## Task requirements
1. List the British comedy entertainers and entertainments that the Mekons tour passage calls fairly sacred names.
2. Render this sentence from the Mekons tour passage in Spanish: "No day trip was so tight that multiple pub stops, starting about noon, couldn’t be shoehorned in."
3. Write out everything in the Mekons tour passage from "Jon, who was" down to "a narrow pass.".

## Text shown
• • • •

Susie’s launching one afternoon into a discussion of the Robert Burns poem, “Cock Up Your Beaver,” was not the kind of thing Jon was apt to pass by in silence. “Pardon me,” he said, leaning forward from the back of the van. “Did you just say, ‘Cock up your beaver?’”
Susie tut-tutted. “It’s not a dirty poem,” she said. (Let me say, you have to imagine, not just a pretty woman reproving you for thinking cock up your beaveris a suggestive phrase, but reproving you in an educated London accent.) “It’s not about sex, Jon.”
“It’s not?” Jon said incredulously. “What’s it? A recipe?”
“The beaver, if you must know, is a kind of hat, and Burns was satirizing the ignorant lads from the highlands who move to the city and demonstrate their urbanity by cocking their brims. It’s a very famous poem.”
Jon, who was three sheets to the wind, it being 1:30 P.M., began improvising raucously. “Cock up your beaver/Cock up your beaver/Cock up your beaver/It’s New Year’s Eve,” he sang, as the too-small van careened around a narrow pass.
Although the other musicians weren’t as funny as Jon, they were all funny enough, and more to the point, we all, Americans and Brits alike, met on the field of comedy -- subgenre, British. The Goon Show, Beyond the Fringe, Python, Ealing, Flanders and Swann, George Formby, and Derek and Clive are fairly sacred names to me; a strong affection for these entertainers/entertainments glued me to the Mekons more than anything else. Also we all liked whiskey. Maybe you’ve heard the long joke with the cowboy and the lesbian at the bar, where the lesbian tells the cowboy in great detail what she does as a lesbian, and then asks the cowboy what he does. He replies uncertainly, “I thought I was a cowboy....” Well, I thought I was a drunk. Then I met the Mekons. Their drunkenness approached the heroic, the hard-to-believe, a drunkenness as sky-reaching as the drifts of snow in nineteenth-century snow disaster stories, or green groaning piles of turtles in Dr. Seuss. No day trip was so tight that multiple pub stops, starting about noon, couldn’t be shoehorned in. No night ended without jugs of peaty brown swill upended, and no night ended as early as it decently should have. There was staggering, backslapping, laughing into tears, bobble-headed nods into unconsciousness, loss of motor function, and out-of-doors vomiting. But that was all me; the Mekons were so at one with liquor that, with a couple notable and unbloggable exceptions, no amount of it changed them.

• • • •

## Listing

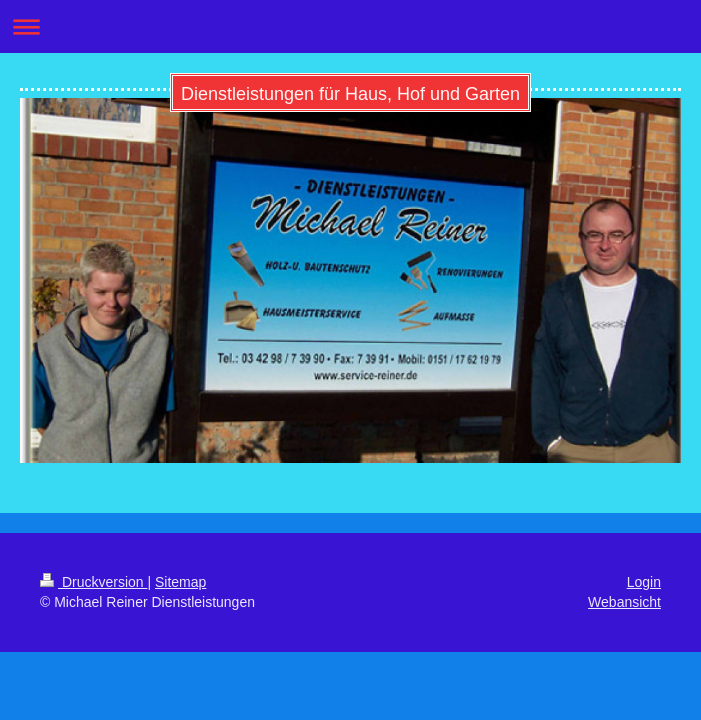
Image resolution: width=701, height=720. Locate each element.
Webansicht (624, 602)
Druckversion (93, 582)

• • • •

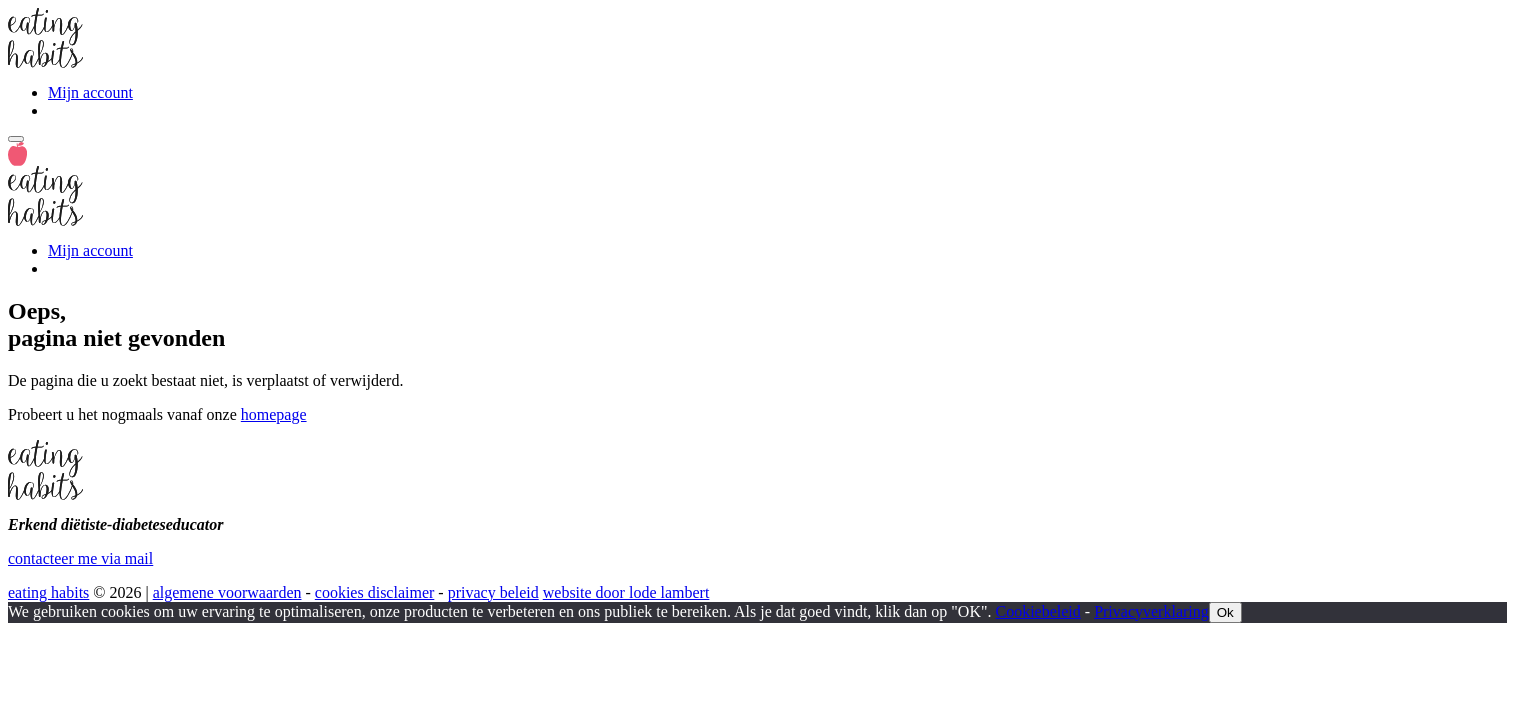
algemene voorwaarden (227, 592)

• • • •

## Expected results
1.
The Goon Show
Beyond the Fringe
Python
Ealing
Flanders and Swann
George Formby
Derek and Clive

2. Ninguna excursión de un día era tan apretada como para que no cupieran, a la fuerza, varias paradas en pubs a partir del mediodía.

3.
Jon, who was three sheets to the wind, it being 1:30 P.M., began improvising raucously. “Cock up your beaver/Cock up your beaver/Cock up your beaver/It’s New Year’s Eve,” he sang, as the too-small van careened around a narrow pass.